Specific guidance herein protects against stored credential theft but the bulk of guidance aims to prevent credential compromise. That is, this guidance helps designs resist revealing users’ credentials or allowing system access in the event threats steal protected credential information. For more information and a thorough treatment of this topic, refer to the Secure Password Storage Threat Model here http://goo.gl/Spvzs.
Guidance
Do not limit the character set or length of credentials
Some organizations restrict the 1) types of special characters and 2) length of credentials accepted by systems because of their inability to prevent SQL Injection, Cross-site scripting, command-injection and other forms of injection attacks. These restrictions, while well-intentioned, facilitate certain simple attacks such as brute force.
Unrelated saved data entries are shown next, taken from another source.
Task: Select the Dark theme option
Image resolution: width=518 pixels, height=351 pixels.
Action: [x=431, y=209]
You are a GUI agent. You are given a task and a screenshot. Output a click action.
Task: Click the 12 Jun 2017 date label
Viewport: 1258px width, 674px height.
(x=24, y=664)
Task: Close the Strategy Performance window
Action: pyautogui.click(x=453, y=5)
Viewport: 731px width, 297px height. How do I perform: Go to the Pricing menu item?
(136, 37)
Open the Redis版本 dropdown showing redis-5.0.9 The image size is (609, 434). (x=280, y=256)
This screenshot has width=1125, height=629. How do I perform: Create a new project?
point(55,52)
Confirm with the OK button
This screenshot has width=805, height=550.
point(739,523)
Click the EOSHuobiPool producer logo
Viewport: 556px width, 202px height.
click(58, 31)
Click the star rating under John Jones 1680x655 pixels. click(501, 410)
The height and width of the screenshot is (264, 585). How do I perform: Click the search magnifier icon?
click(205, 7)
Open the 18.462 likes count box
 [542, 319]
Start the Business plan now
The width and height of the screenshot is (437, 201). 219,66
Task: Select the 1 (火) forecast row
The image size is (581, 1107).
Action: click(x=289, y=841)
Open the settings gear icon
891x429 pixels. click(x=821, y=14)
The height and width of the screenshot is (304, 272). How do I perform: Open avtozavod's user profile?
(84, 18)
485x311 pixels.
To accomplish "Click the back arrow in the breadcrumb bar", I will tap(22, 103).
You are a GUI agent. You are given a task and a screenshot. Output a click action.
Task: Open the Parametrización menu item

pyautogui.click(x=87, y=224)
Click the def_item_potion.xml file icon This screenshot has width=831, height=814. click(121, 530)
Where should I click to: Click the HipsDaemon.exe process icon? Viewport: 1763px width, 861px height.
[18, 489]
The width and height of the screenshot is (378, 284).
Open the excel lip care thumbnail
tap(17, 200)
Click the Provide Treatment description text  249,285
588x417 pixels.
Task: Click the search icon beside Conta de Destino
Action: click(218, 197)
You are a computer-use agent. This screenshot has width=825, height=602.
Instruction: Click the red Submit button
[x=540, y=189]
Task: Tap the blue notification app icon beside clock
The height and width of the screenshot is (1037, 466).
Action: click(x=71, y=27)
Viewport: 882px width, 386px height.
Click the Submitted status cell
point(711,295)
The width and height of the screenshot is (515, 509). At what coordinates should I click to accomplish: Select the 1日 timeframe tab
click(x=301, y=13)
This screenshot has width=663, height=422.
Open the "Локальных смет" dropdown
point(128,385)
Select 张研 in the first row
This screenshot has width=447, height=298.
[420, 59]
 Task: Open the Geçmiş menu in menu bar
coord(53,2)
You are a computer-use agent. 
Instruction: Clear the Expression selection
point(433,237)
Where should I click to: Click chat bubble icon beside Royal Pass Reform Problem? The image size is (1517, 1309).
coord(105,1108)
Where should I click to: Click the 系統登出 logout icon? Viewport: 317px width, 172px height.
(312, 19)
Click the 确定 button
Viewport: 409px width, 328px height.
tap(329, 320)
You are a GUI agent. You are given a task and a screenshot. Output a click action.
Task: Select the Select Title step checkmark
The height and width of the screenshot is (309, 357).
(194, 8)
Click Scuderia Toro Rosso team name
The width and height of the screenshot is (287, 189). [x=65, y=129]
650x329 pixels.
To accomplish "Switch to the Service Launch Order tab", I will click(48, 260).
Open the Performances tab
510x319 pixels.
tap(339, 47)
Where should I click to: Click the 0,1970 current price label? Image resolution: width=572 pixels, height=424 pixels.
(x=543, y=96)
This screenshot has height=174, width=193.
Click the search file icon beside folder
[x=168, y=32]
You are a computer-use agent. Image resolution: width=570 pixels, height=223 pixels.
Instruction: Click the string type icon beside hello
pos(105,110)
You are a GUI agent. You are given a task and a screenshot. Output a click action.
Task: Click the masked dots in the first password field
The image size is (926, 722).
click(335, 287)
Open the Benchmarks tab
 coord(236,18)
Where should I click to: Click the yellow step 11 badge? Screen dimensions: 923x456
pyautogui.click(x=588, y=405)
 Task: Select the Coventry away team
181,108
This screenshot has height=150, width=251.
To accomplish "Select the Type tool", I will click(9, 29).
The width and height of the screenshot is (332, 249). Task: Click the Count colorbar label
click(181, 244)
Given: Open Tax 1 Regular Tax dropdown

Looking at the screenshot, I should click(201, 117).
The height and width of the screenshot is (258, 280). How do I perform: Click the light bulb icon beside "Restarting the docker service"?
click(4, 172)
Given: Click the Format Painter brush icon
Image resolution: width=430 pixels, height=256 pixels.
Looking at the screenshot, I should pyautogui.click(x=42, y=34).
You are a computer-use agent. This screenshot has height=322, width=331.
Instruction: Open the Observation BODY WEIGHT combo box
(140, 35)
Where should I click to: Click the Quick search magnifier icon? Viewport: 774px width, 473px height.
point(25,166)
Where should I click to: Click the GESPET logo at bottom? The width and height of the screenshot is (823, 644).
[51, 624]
Do not apply length, character set, or encoding restrictions on the entry or storage of credentials. Continue applying encoding, escaping, masking, outright omission, and other best practices to eliminate injection risks.
Use a cryptographically strong credential-specific salt
A salt is fixed-length cryptographically-strong random value. Append credential data to the salt and use this as input to a protective function. Store the protected form appended to the salt as follows:
[protected form] = [salt] + protect([protection func], [salt] + [credential]);*
Follow these practices to properly implement credential-specific salts:
- Generate a unique salt upon creation of each stored credential (not just per user or system wide);
- Use cryptographically-strong random [*3] data;
- As storage permits, use a 32bit or 64b salt (actual size dependent on protection function);
- Scheme security does not depend on hiding, splitting, or otherwise obscuring the salt.
Salts serve two purposes: 1) prevent the protected form from revealing two identical credentials and 2) augment entropy fed to protecting function without relying on credential complexity. The second aims to make pre-computed lookup attacks [*2] on an individual credential and time-based attacks on a population intractable.